Speaker of the Tasmanian House of Assembly
- In office 28 June 1989 – 13 April 1992
- Preceded by: Tony Rundle
- Succeeded by: Graeme Page
- In office 6 October 1998 – 15 March 2014
- Preceded by: Frank Madill
- Succeeded by: Elise Archer

Member of the Tasmanian House of Assembly for Wilmot/Lyons
- In office 22 April 1972 – 15 March 2014

Personal details
- Born: Michael Robert Polley 4 November 1949 (age 76) Westbury, Tasmania, Australia
- Party: Labor Party
- Spouse: Kim Polley (née Chisholm)
- Relations: Helen Polley (sister)

= Michael Polley =

Australian politician

Michael Robert Polley (born 4 November 1949 in Westbury, Tasmania) is a Labor Party politician and former member of the Tasmanian House of Assembly in the Division of Lyons. He was first elected in 1972 at the age of 22. Polley remains the longest-serving politician in Tasmanian history.
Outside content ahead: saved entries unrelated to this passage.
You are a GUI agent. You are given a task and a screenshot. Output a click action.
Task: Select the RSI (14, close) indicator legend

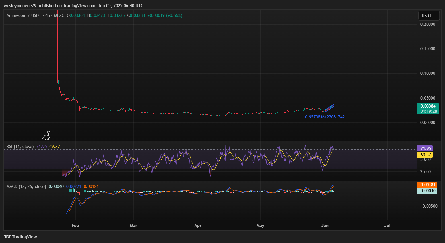coord(20,147)
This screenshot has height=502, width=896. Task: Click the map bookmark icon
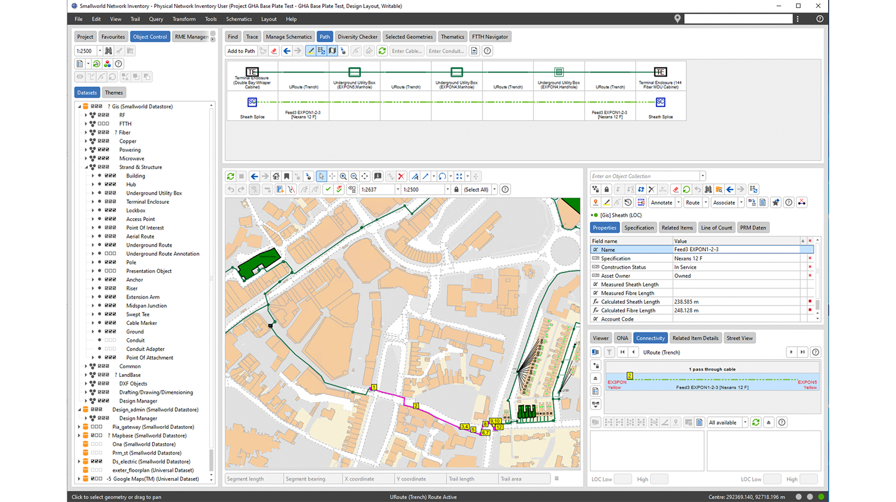pyautogui.click(x=287, y=176)
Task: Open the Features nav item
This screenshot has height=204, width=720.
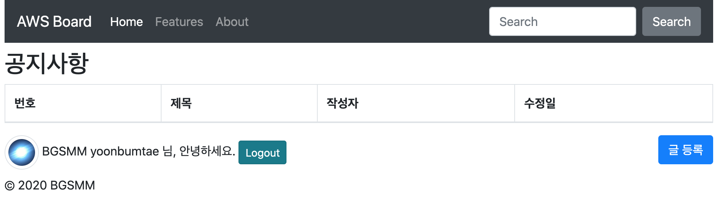Action: tap(179, 22)
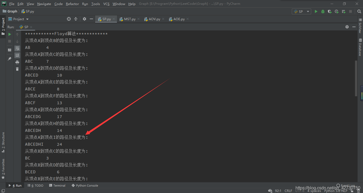This screenshot has width=363, height=193.
Task: Open the Terminal tool window
Action: point(57,186)
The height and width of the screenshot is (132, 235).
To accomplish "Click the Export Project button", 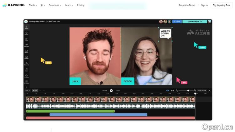I will [194, 22].
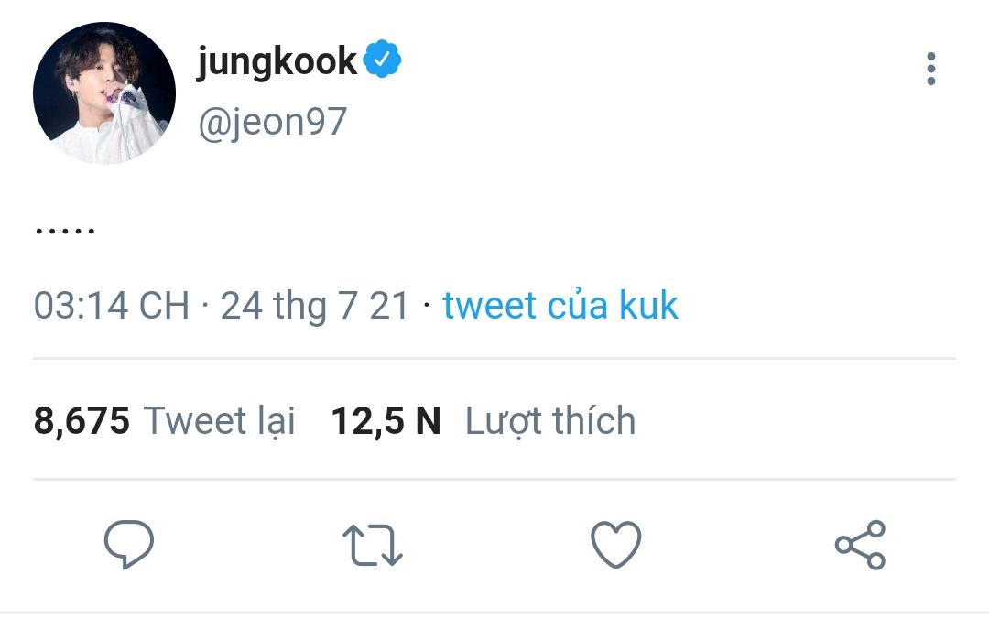Click the Tweet lại label
The image size is (989, 629).
(220, 421)
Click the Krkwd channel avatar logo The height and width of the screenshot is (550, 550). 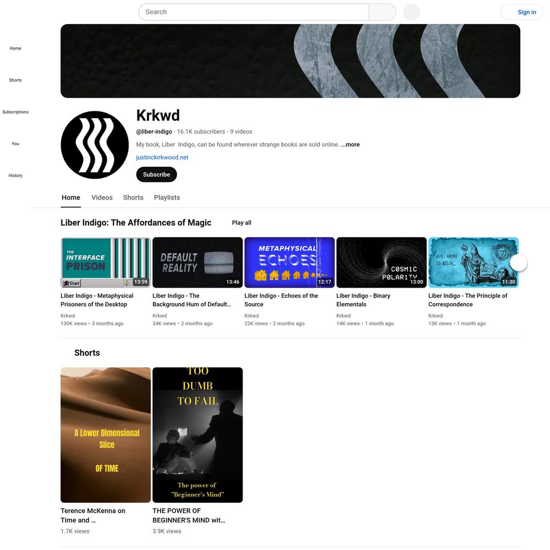pos(95,145)
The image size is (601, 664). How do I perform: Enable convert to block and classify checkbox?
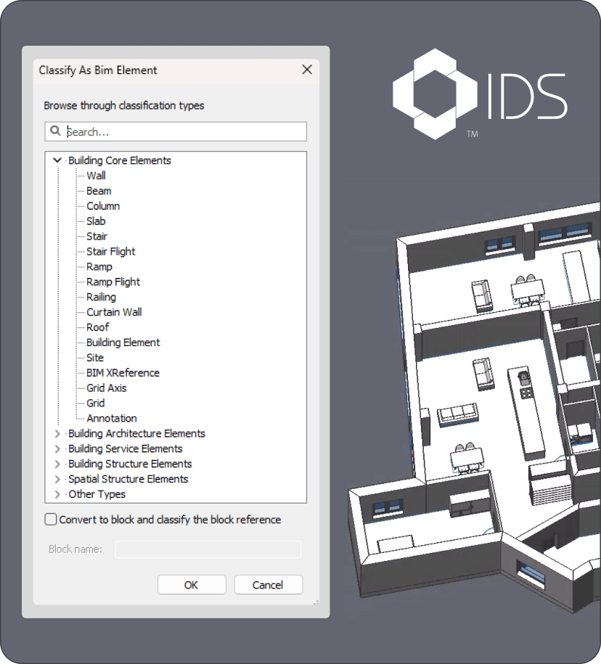pyautogui.click(x=50, y=519)
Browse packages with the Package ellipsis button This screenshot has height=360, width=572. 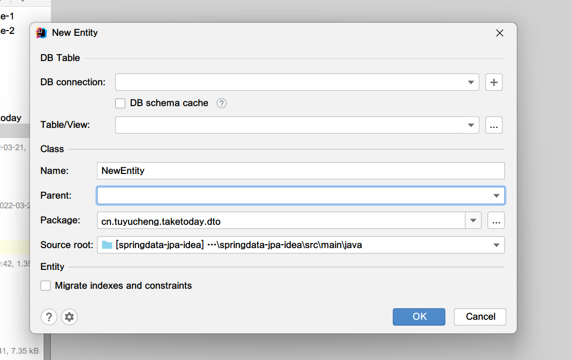pos(495,220)
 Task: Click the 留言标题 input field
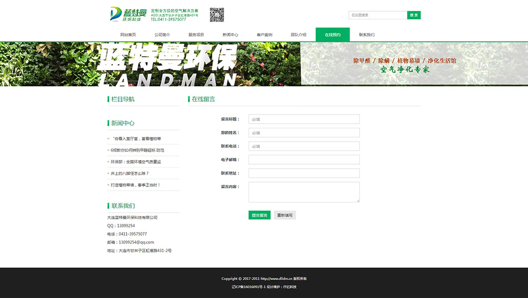pyautogui.click(x=304, y=119)
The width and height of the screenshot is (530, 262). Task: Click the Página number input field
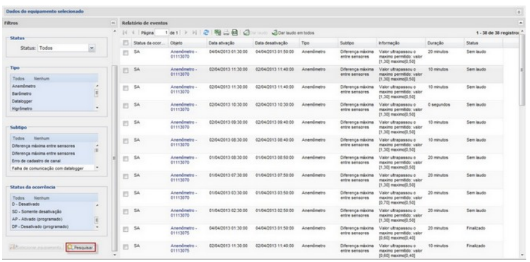tap(163, 31)
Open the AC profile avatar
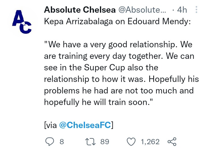 tap(22, 22)
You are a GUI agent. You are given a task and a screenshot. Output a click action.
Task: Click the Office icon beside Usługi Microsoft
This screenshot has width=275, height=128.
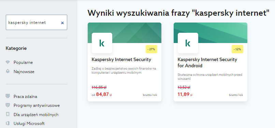point(8,124)
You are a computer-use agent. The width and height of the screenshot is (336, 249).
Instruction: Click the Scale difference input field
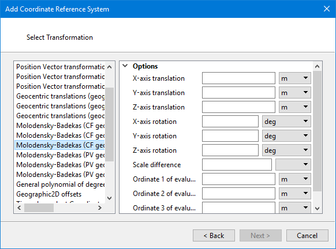tap(237, 164)
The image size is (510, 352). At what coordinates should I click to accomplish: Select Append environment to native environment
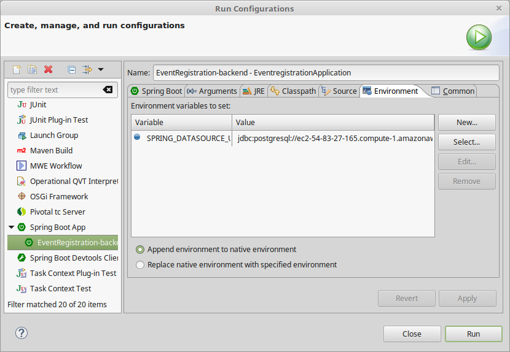(141, 250)
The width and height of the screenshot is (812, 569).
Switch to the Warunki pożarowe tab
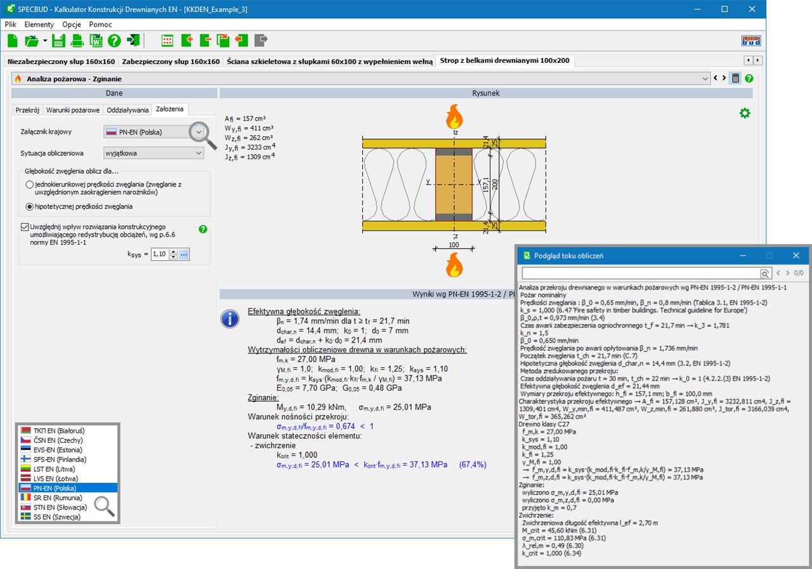click(73, 110)
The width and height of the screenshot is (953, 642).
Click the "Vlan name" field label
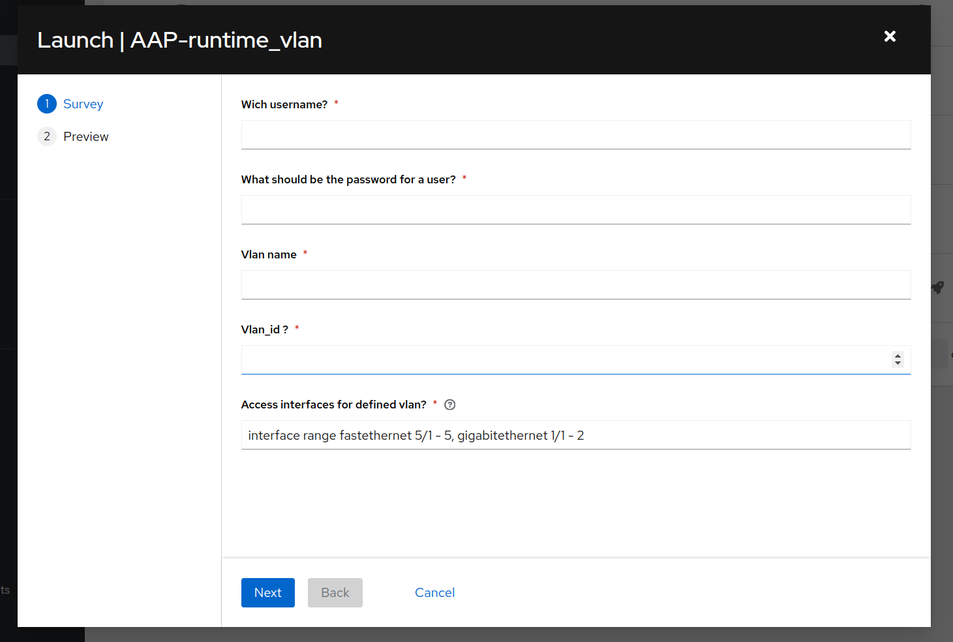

He was the youngest Cabinet Minister in Tasmanian history, appointed at the age of 27 in the government of premier Doug Lowe. His wife Kim Polley is Mayor of Northern Midlands Council, on which his son Tim also serves. His sister Helen Polley is a member of the Australian Senate.

In 1989 during the Field government he was made the speaker of the Tasmanian House of Assembly. He became speaker again in 1998 when Labor won government. He was minister for national parks 1976–1981.

In the Tasmanian state election 2006, Polley received the highest primary vote in Lyons.

Polley announced in June 2013 that he would retire at the 2014 Tasmanian state election.

In September 2014 Polley announced he would stand as councillor for the Northern Midlands Council in the 2014 Tasmanian Local Government Elections.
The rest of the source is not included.